GOAL OF THE EXERCISE:
Could you reproduce the Sketch documentation starting at "Installation (Python)¶" and ending at "but clone recursively.", substituting "Approximate cardinality" for every "Estimated cardinality"?

SUPPLIED TEXT:
┌────────

Welcome to the documentation for Sketch!¶
Getting Started¶
Sketch has a range of sketch data structures implemented. All of them are available in C++, but only a subset of functionality has been exposed to Python. This documentation is primarily for the Python interface.
Installation (Python)¶
One-line installation:
git clone --recursive https://github.com/dnbaker/sketch && cd sketch/python && python3 setup.py build_ext -j4 && python3 setup.py install
At this point, you will simply import sketch from python:
import sketch
HLL = sketch.hll.hll
h = HLL(10)
for i in range(10000): h.addh(i)
print("Estimated cardinality: %f" % h.report())
Installation (C++)¶
You don’t. Use sketch as a header-only library, but clone recursively.
Features¶
- Sketch structure bindings:
Bloom Filter
HyperLogLog
B-bit minhash
Set Sketch
Distance calculation functions
- Miscellaneous
fastmod/fastdiv for integer reductions
ngram hashing
fast hamming space distance calculations
Modules¶
- There are separate modules for each sketch structure for which there are bindings.
sketch.hll, providing HyperLogLog and comparison, and serialization functions
sketch.bf, providing Bloom Filters and comparison, and serialization functions
sketch.bbmh, providing b-bit minhash implementation + comparison, and serialization functions
sketch.setsketch, providing set sketch + comparison, and serialization functions
For each of these, the module provides construction - either taking parameters or a path to a file. Each of these can be written to and read from a file with .write() and a constructor.
They can be compared with each other with member functions, or you can calculate comparison matrices via sketch.util.jaccard_matrix, sketch.util.containment_matrix, sketch.util.union_size_matrix, sketch.util.intersection_matrix, all of which are in the util module.

└────────

DATA EXCERPTS:
┌────────

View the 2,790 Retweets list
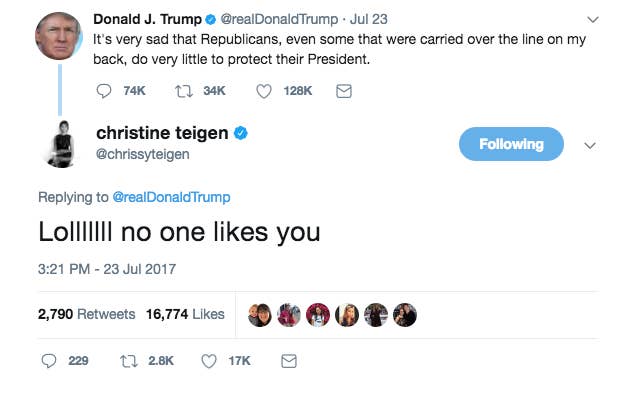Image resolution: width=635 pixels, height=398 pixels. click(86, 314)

└────────
┌────────

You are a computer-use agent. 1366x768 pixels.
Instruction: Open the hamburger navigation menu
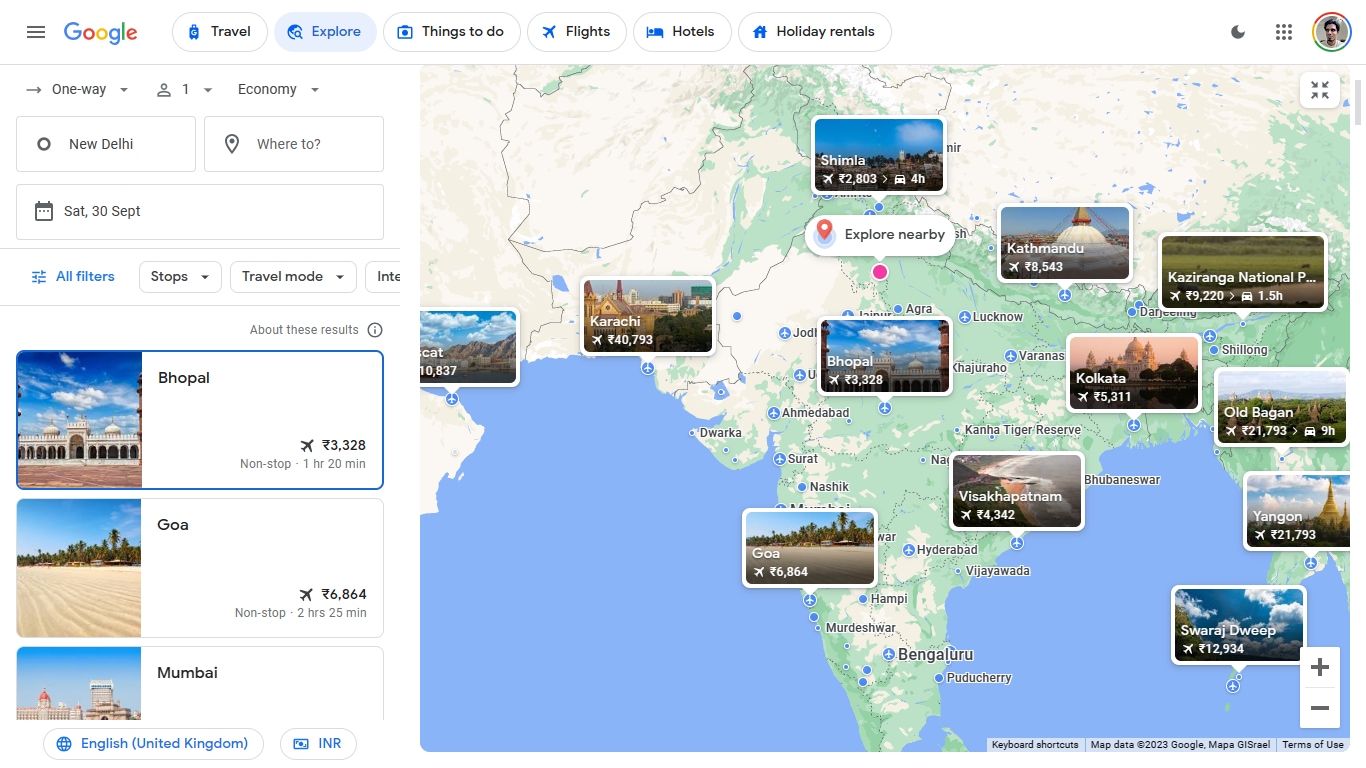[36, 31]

└────────
┌────────

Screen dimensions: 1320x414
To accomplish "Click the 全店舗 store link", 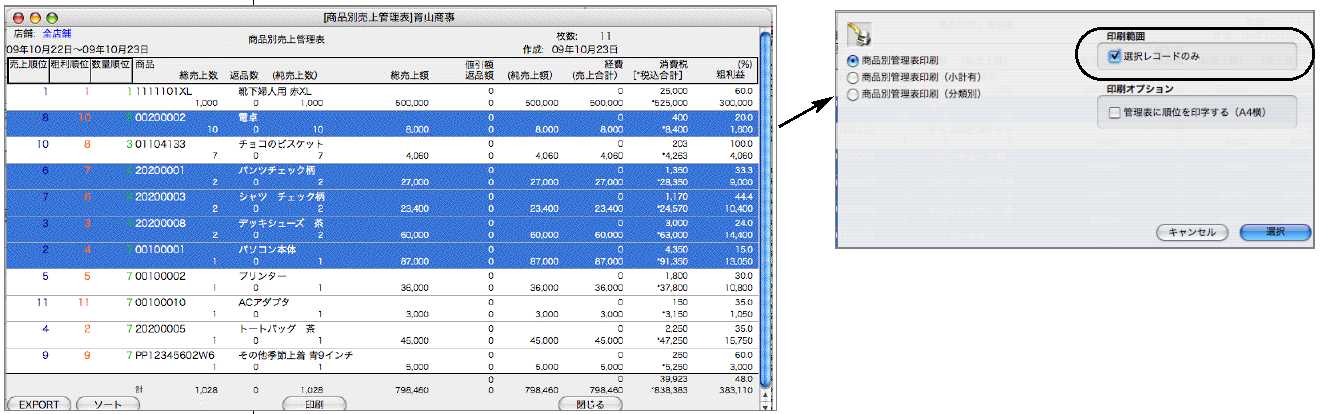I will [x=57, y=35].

└────────

IN RESPONSE:
Installation (Python)¶
One-line installation:
git clone --recursive https://github.com/dnbaker/sketch && cd sketch/python && python3 setup.py build_ext -j4 && python3 setup.py install
At this point, you will simply import sketch from python:
import sketch
HLL = sketch.hll.hll
h = HLL(10)
for i in range(10000): h.addh(i)
print("Approximate cardinality: %f" % h.report())
Installation (C++)¶
You don’t. Use sketch as a header-only library, but clone recursively.